First it was lambada , then it was bolero , then bachata .
Now it is the turn for vallenato , the music that all of a sudden every Latin music fan seems to know . . . and love.
Before 1993, vallenato was known only to Colombians--just older Colombians, for that matter--and the music was considered a low-class folk genre for the masses.
Then one simple thing changed all that: A young, sexy soap opera and movie star got into the music business and eventually became a sensation by taking vallenato not only to the Colombian mainstream, but throughout South America.
That star is Carlos Vives, who--while keeping his status as a heartthrob--virtually overnight became a legitimate artistic force in Latin music, joining the likes of Juan Luis Guerra and Ruben Blades among the few who can sell records without compromising their musical integrity.
In fact, nowadays only Dominican performer Guerra enjoys more respect than Vives, who has sold more than a million copies of his 1993 “Clasicos de la Provincia” (Classics From the Province) album, a memorable compilation of popular vallenato songs, the folkloric music of Colombia’s west coast. With that boost, vallenato is now a household name in Latin America and among Latinos in major cities across the United States.
“I’m extremely happy for him, I really love what he does,” Panamanian salsa star Blades said. “He single-handedly was able to take vallenato out of Colombia in an accessible but challenging manner. For that alone, he deserves all the success he is having.”
After recording two forgettable pop ballad albums in the late ‘80s, the 33-year-old Vives--who plays the Universal Amphitheatre on Saturday and Sunday--starred in the 1990 soap opera “Escalona,” a successful series based on the life of legendary vallenato composer Rafael Escalona. Vives released two albums of music he recorded for the series’ soundtrack and, helped by the program’s popularity, the records sold well even among Colombian youth, who are usually more interested in English-language rock and Latin romantic balladeers than their native music. “Despite the success of those two first albums, we knew we had to make some changes in order to attract a wider audience,” Vives said in a recent phone interview. “I knew my pop and rock roots could be used in the service of vallenato, so I decided to do something unique.”

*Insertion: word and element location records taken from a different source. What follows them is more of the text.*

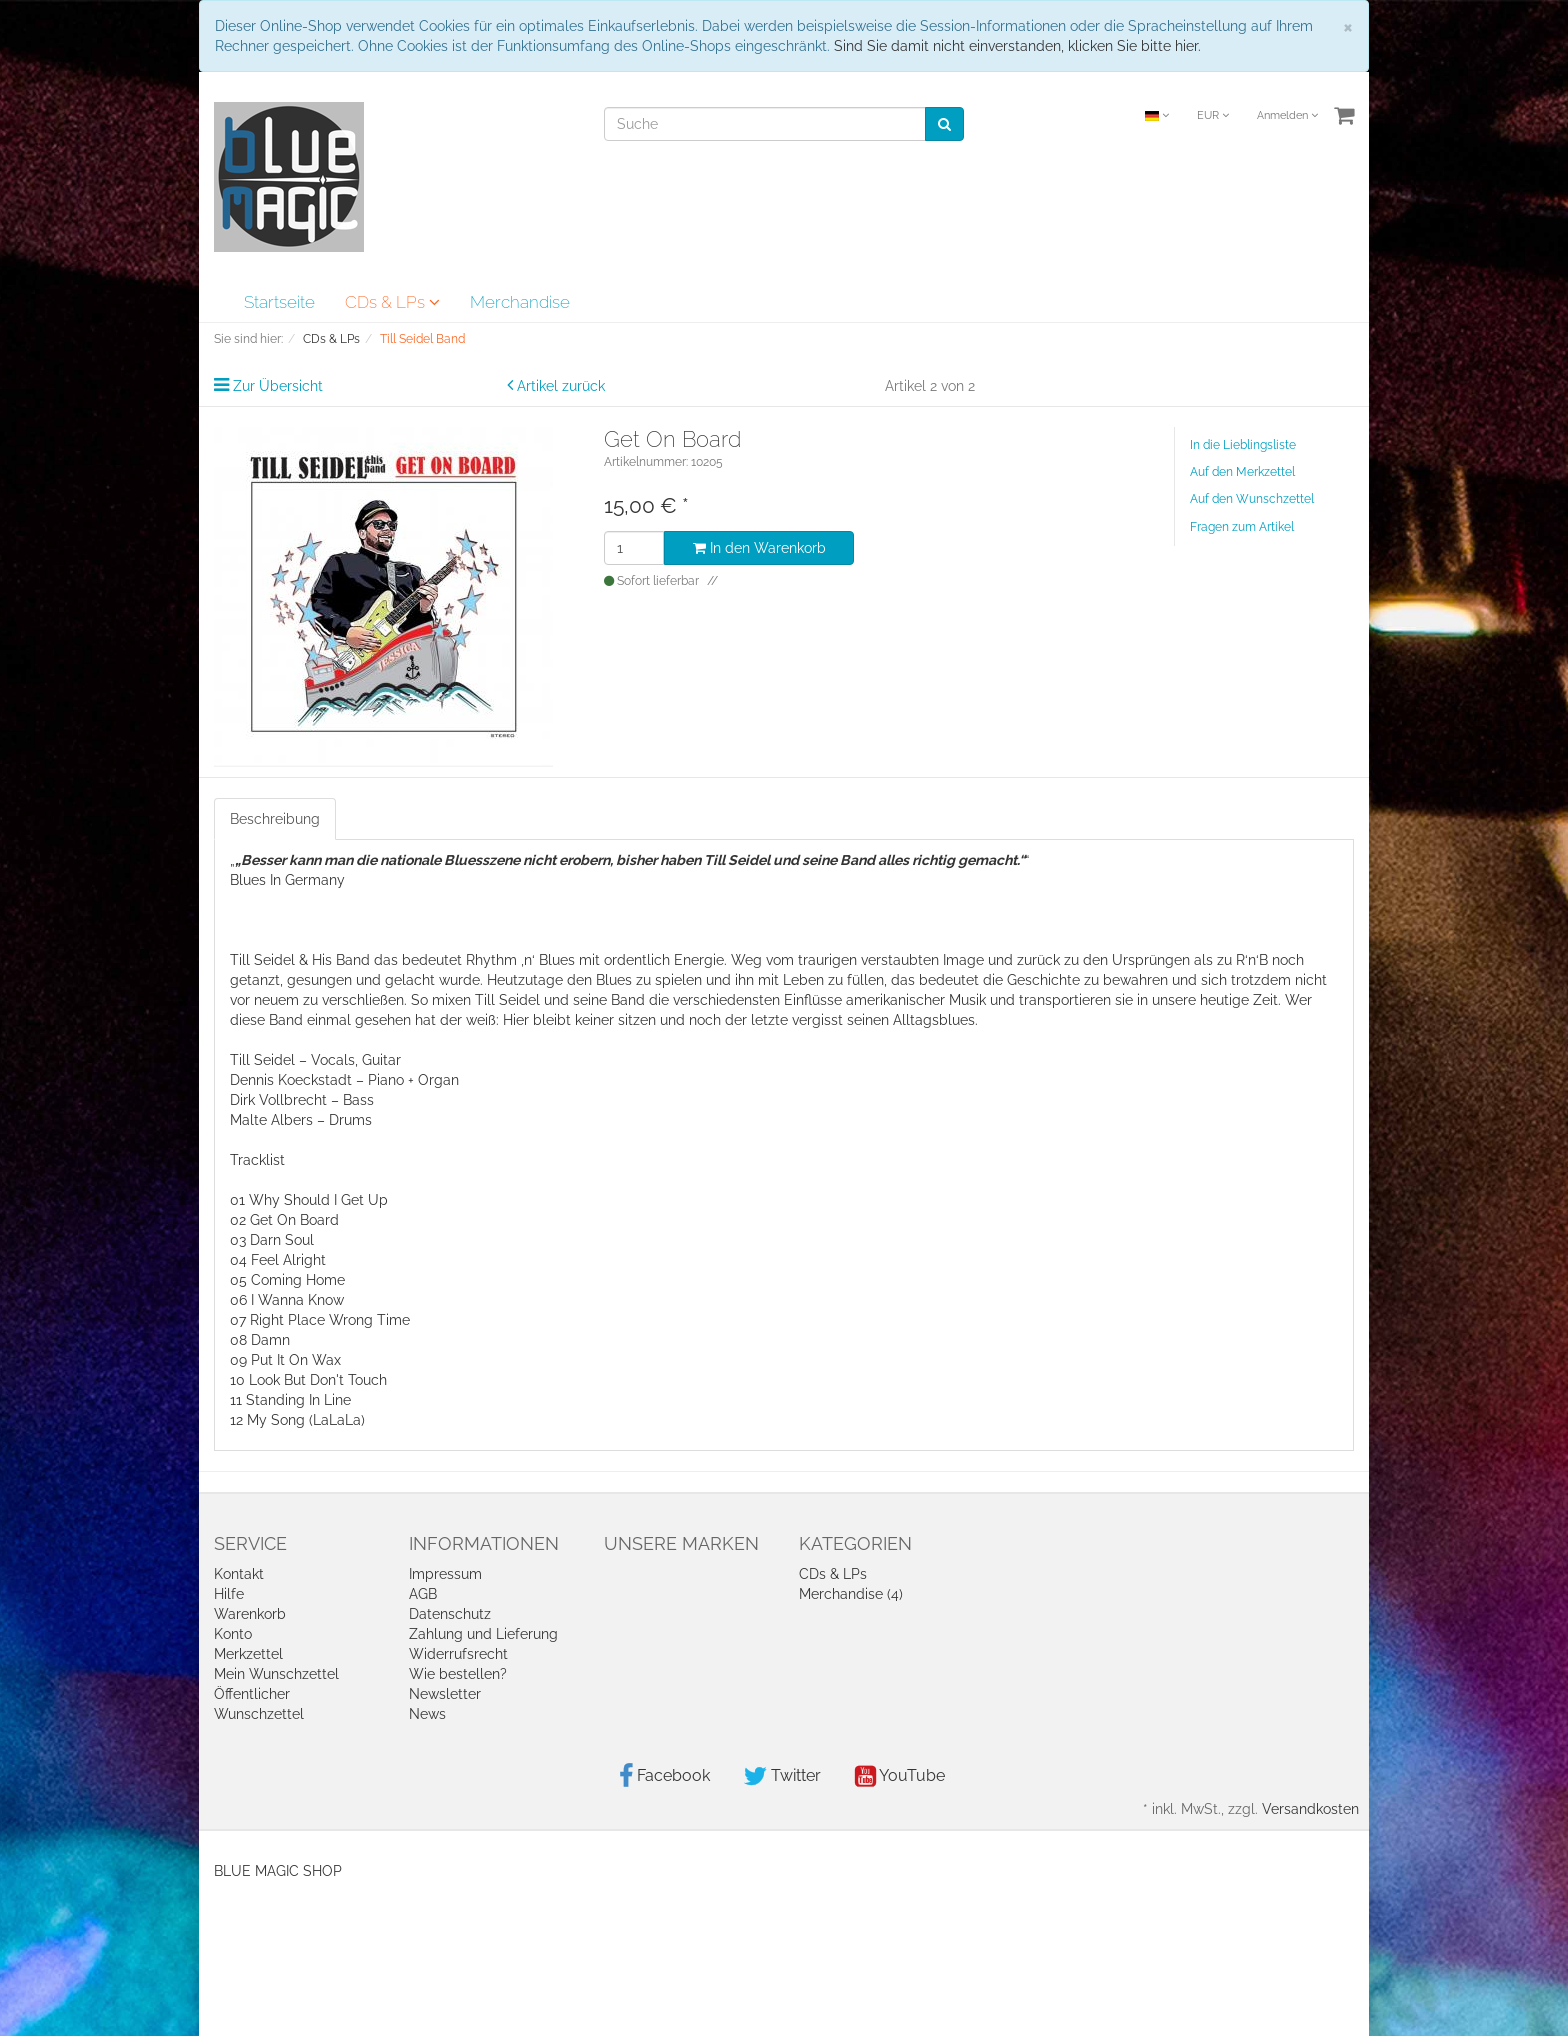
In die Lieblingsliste (1243, 445)
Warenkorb (250, 1614)
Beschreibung (275, 819)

Vives recruited musicians who shared his views, forming his band, La Provincia, and recording “Clasicos de la Provincia,” which has sold 1.6 million copies worldwide, including 600,000 copies in the first three months in Colombia alone. Their second vallenato album, “La tierra del olvido” (Land of Oblivion), released worldwide this month, has already sold 280,000 copies, an impressive achievement in the U.S. Latin maret.
While keeping the music’s traditional accordion, tambora and indigenous instruments like the guacharaca-- a flute that imitates the sound of a bird of the same name found in Santa Marta--Vives’ versions faithfully maintain the cumbia-like rhythmic pulse, melodic simplicity and poetic beauty of vallenato . He also adds sophisticated pop arrangements and female choruses--unheard of in pure vallenato .

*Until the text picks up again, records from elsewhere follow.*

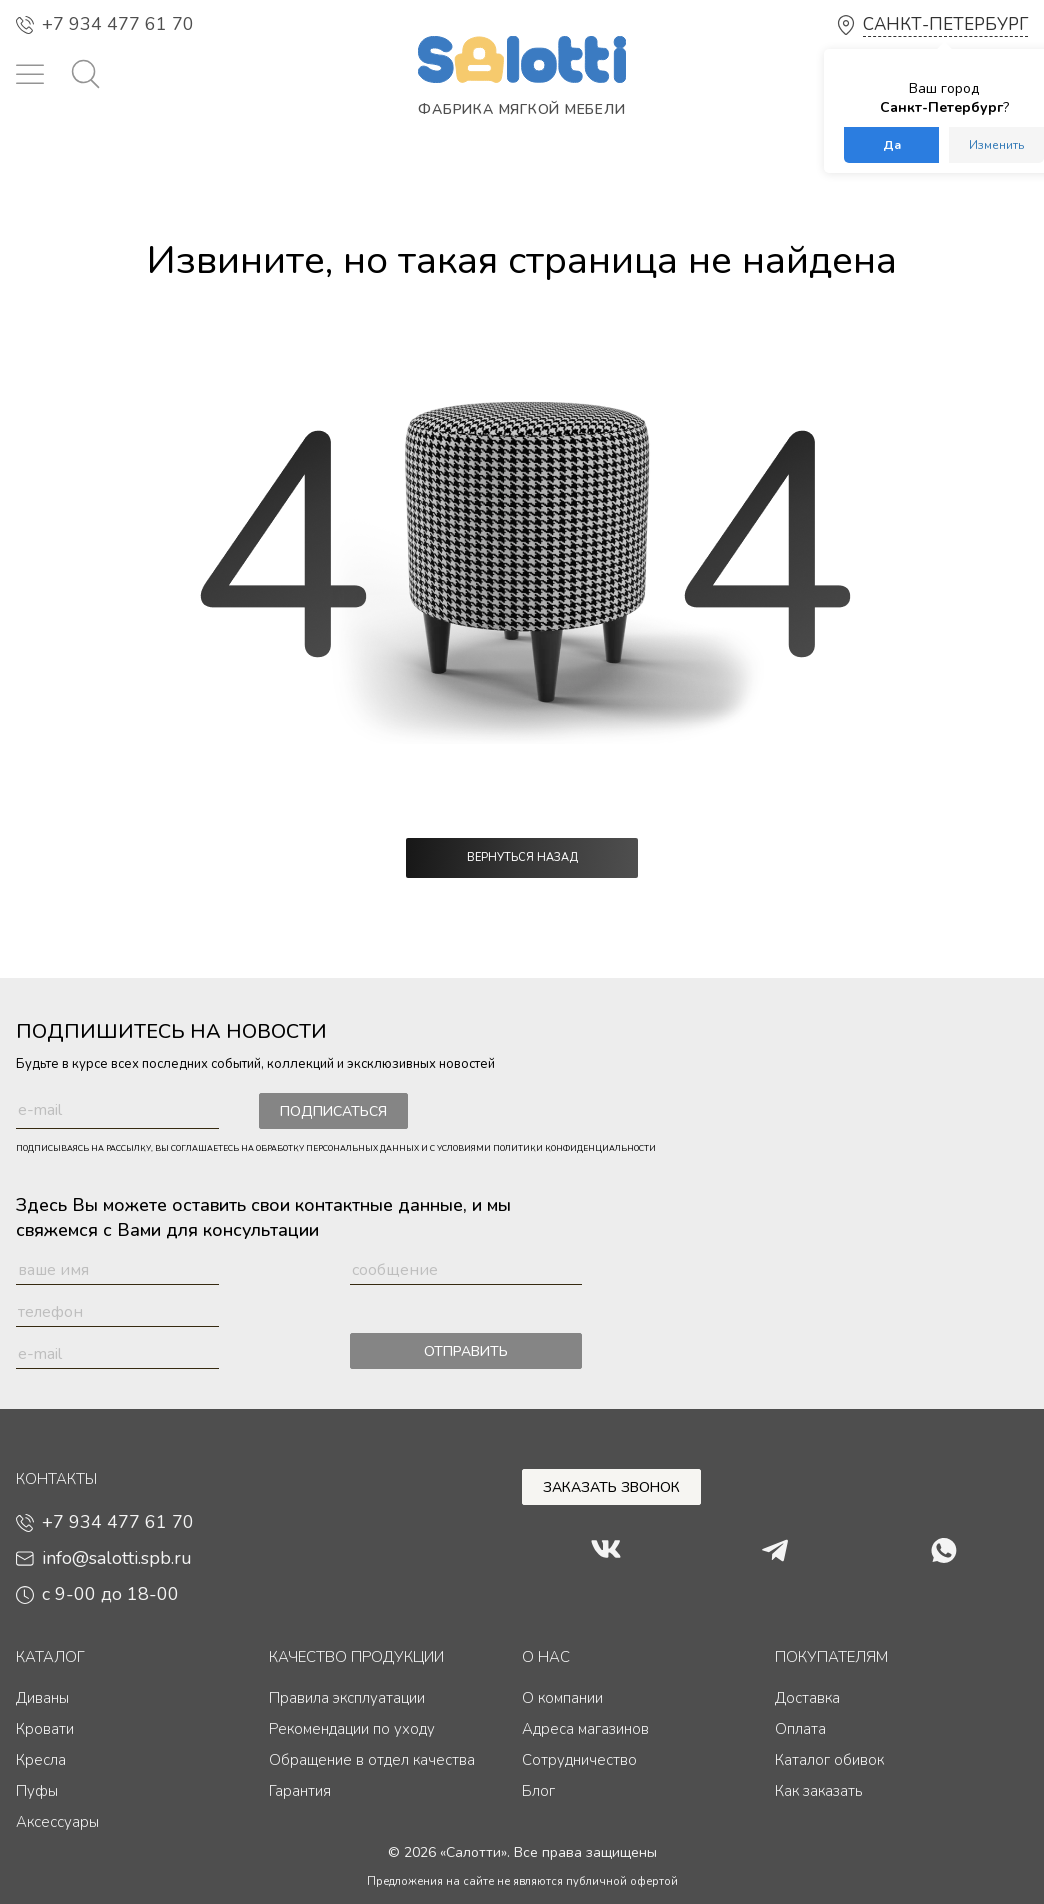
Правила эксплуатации (347, 1698)
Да (892, 145)
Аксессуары (57, 1822)
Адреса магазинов (585, 1729)
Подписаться (333, 1111)
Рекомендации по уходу (352, 1729)
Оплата (800, 1729)
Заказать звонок (611, 1487)
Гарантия (300, 1791)
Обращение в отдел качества (372, 1760)
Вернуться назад (522, 857)
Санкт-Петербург (945, 24)
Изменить (996, 145)
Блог (538, 1791)
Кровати (45, 1729)
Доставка (807, 1698)
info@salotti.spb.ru (104, 1558)
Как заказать (819, 1791)
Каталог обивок (829, 1760)
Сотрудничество (579, 1760)
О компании (562, 1698)
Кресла (41, 1760)
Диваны (42, 1698)
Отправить (466, 1351)
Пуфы (37, 1791)
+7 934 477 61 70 (105, 24)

But Vives’ music is also the product of a considerable dose of rock en espan~ol, perhaps the greatest factor for his uniqueness.
“I have no problem in acknowledging Argentine rock as another big school for me,” said Vives , who inevitably attracted a good number of rockero followers, with some rock en espan~ol clubs in Los Angeles regularly playing his music.

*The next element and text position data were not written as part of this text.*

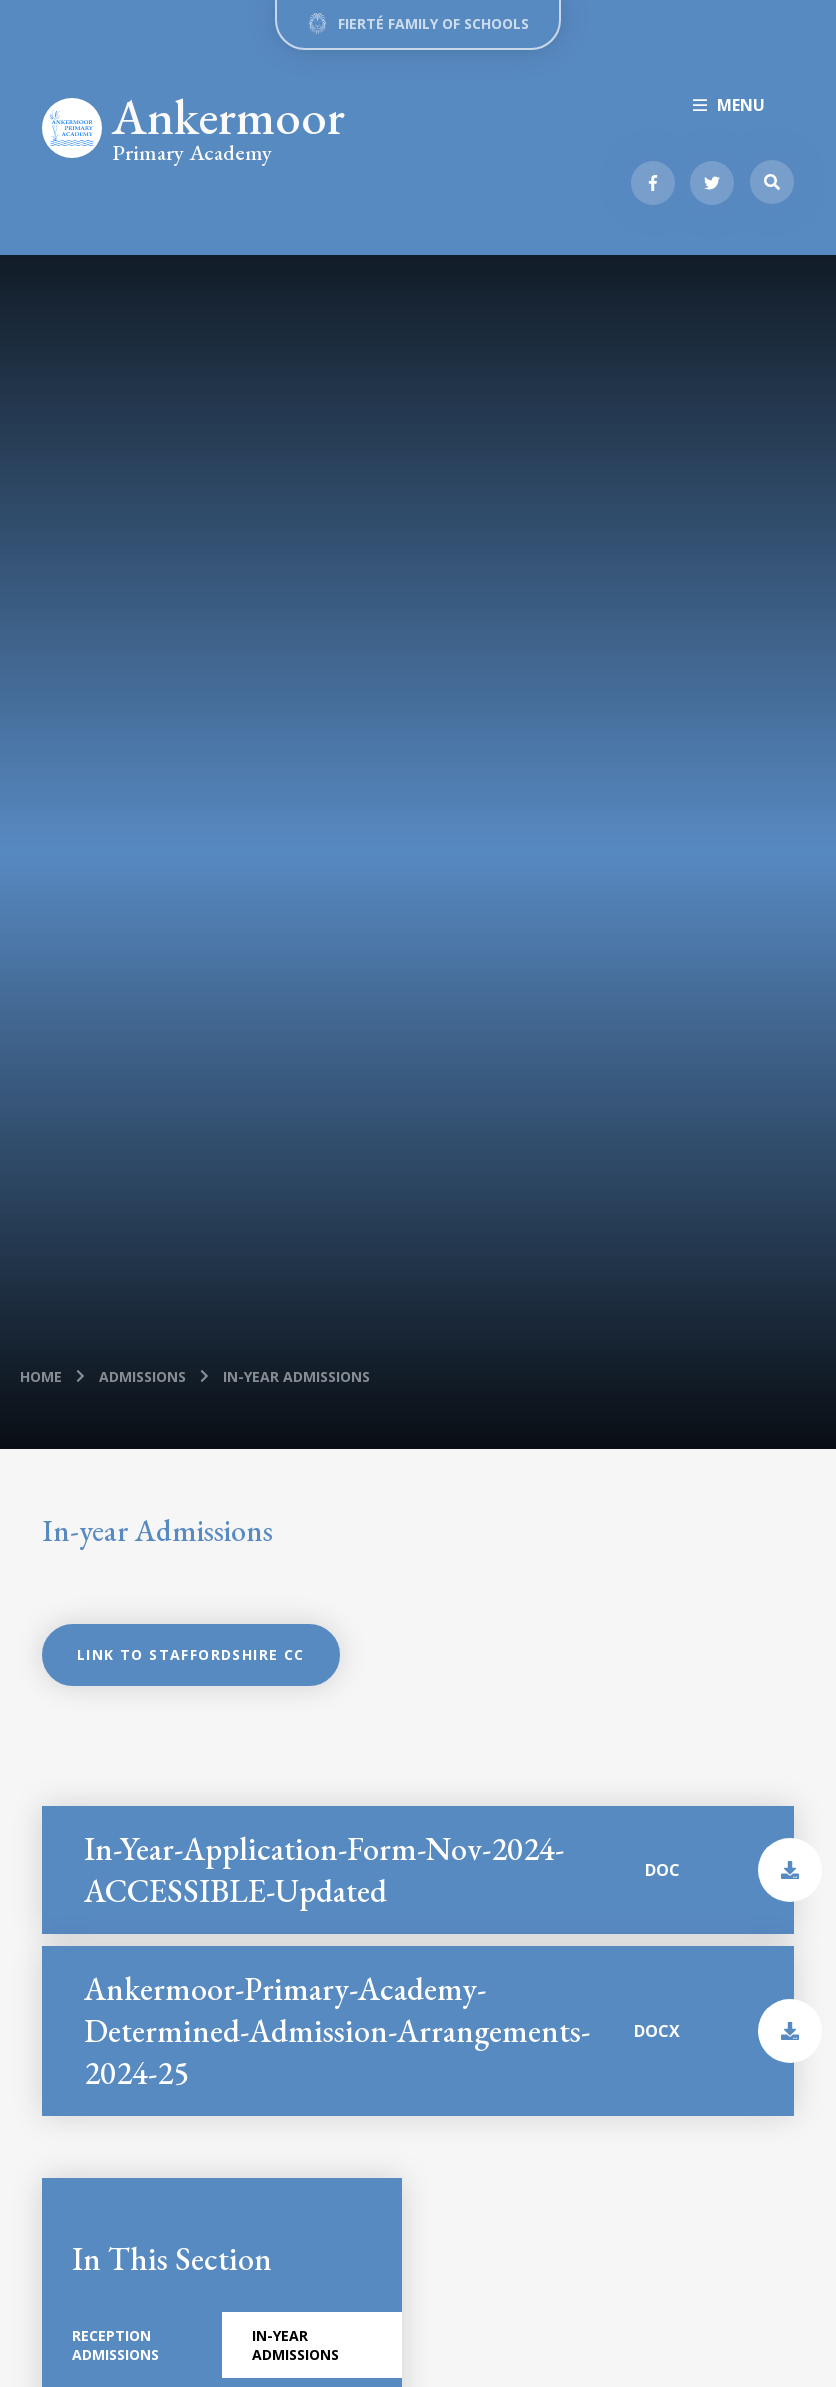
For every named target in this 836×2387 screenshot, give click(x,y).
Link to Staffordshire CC (191, 1654)
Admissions (142, 1376)
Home (41, 1376)
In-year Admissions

Some traditionalists predictably dismiss Vives as a commercial concoction who is unrepresentative of real vallenato, an opinion Vives doesn’t dispute.
“I never claimed to be doing pure vallenato, " said Vives, who believes that despite his alterations, the lyrics and spirit of the songs remain unchanged.
Vives points to the presence of musician Egidio Cuadrado, a legendary figure in vallenato , saying the accordionist “validates my music, but the most important card I have is the smile of those legendary composers who, because of my good sales, now receive big checks for their songs after years of poverty and anonymity. And they don’t complain.”
Vives wants to gradually record more songs of his own, not necessarily vallenato .
“I don’t know what I will do in the future, but I know it will be difficult for me not to sing about Santa Marta,” said Vives, whose province suffers from environmental problems and guerrilla-related violence.
But while accepting his country’s problems, he also takes advantage of his popularity to combat the common depiction of Colombia as a hellish place to live.
“This is more than a labor of love,” he said. “This is my humble attempt to show the world that, despite all of our problems, Colombia is a very beautiful country. My main goal is to share with everyone that I come from a country that is made up of warm people who sing, dance and create beautiful music.”